_Excerpted passage:_
================
= Álvaro José Negret =

Colombian ornithologist

Álvaro José Negret (1949 – July 18, 1998) was a Colombian scientist and author specializing in ornithology and conservation. Negret as a boy collected birds for the Natural History Museum of the University of Cauca in Popayán. As an undergraduate Negret co-founded the Natural History Museum at the University of Caldas before completing a Master's degree in Ecology and Management of Natural Resources at the University of Brasília in Brazil. Upon his return to Colombia Negret became a professor at the University of Cauca and Director of its Natural History Museum from 1987–98. He was married to geologist Patricia Torres.

As a conservationist, Negret helped found and manage the Tambito Nature Reserve which contains over 300 bird species. He also worked in coordination with Conservation International to design the Naya Corridor Program and unify two national parks (Farallones de Cali and Munchique), creating a massive conservation zone for protection of wildlife. At the time of his death he was working on a book about Colombia's endangered bird species entitled Aves Colombianas Amenazadas de Extinción (Engl. Threatened Birds of Colombia).

==Legacy==

The HERB Project (Hydrology Ecology and Regional Biodiversity) in Colombia, described as "a collaborative programme between the Department of Geography, King's College London, UK, the Universidad del Cauca, the Instituto de Investigacion de Recursos Biologicos, Alexander Von Humboldt of the Colombian Ministry of Environment, CIAT and a number of other research groups in Colombia," is dedicated to the memory of Álvaro José Negret and continues his work on conservation.

The Munchique wood wren (henicorhina negreti) is named in Álvaro José Negret's honor. Negret is also honored in the 2011 book, Tropical Montane Cloud Forests: Science for Conservation and Management, for allowing research at Tambito. The University of Cauca has named its Botanical Garden after him.

His son Pablo Jose Negret, has followed his footsteps doing research in ecology and conservation of tropical forest.
================
_Record set:_
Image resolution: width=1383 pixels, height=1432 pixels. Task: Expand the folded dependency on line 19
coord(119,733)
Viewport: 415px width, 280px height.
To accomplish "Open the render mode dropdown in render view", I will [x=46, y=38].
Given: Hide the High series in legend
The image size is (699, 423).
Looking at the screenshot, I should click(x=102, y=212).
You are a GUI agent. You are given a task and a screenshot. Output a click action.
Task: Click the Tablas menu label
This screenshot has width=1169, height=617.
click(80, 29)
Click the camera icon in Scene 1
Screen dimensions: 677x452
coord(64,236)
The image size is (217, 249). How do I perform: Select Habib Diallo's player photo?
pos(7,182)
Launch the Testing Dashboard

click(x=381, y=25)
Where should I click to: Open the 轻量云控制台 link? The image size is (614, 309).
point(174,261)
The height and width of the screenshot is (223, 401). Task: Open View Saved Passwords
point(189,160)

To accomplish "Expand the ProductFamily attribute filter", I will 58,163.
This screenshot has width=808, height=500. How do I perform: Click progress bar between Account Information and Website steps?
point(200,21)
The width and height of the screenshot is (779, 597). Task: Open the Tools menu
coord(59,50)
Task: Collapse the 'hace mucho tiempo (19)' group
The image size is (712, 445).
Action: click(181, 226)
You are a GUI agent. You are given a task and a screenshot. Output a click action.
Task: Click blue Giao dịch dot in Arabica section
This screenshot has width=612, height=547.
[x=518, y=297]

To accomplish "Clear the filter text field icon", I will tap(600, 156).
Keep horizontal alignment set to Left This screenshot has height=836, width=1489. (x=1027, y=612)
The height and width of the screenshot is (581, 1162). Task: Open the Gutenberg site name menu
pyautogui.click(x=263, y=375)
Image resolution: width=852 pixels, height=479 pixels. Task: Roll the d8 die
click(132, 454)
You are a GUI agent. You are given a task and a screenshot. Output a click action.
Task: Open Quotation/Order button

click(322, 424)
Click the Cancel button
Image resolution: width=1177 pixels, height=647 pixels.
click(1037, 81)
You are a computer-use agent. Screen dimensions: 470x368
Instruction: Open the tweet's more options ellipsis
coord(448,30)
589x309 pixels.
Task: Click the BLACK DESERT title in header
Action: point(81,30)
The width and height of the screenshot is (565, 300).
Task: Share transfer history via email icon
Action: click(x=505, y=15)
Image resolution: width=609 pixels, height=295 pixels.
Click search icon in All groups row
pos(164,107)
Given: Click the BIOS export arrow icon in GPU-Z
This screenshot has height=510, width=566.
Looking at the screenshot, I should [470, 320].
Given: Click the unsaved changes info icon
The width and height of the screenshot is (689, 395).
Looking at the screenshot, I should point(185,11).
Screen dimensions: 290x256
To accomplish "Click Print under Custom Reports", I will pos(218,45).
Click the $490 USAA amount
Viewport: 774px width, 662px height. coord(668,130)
================
_Directions:_
- A) Set down the passage of the Negret biography word for word, starting at "The HERB Project" and ending at "of tropical forest.".
- B) Answer these questions from the Negret biography:
(i) At which university did Negret complete his Master's degree?
(ii) How many bird species does the Tambito Nature Reserve contain?
(iii) What has the University of Cauca named after Negret?
- C) Decide whether each statement agrees with the Negret biography, and quote the words that settle it:
(i) Negret directed the Natural History Museum of the University of Cauca from 1987 to 1998.
(ii) Negret had finished his book on Colombia's threatened birds before he died.
(iii) Negret's wife was a botanist.

_Expected responses:_
- A)
The HERB Project (Hydrology Ecology and Regional Biodiversity) in Colombia, described as "a collaborative programme between the Department of Geography, King's College London, UK, the Universidad del Cauca, the Instituto de Investigacion de Recursos Biologicos, Alexander Von Humboldt of the Colombian Ministry of Environment, CIAT and a number of other research groups in Colombia," is dedicated to the memory of Álvaro José Negret and continues his work on conservation.

The Munchique wood wren (henicorhina negreti) is named in Álvaro José Negret's honor. Negret is also honored in the 2011 book, Tropical Montane Cloud Forests: Science for Conservation and Management, for allowing research at Tambito. The University of Cauca has named its Botanical Garden after him.

His son Pablo Jose Negret, has followed his footsteps doing research in ecology and conservation of tropical forest.

- B)
(i) The University of Brasília in Brazil
(ii) Over 300
(iii) Its Botanical Garden

- C)
(i) Yes: "Director of its Natural History Museum from 1987–98"
(ii) No: "At the time of his death he was working on a book about Colombia's endangered bird species"
(iii) No: "He was married to geologist Patricia Torres."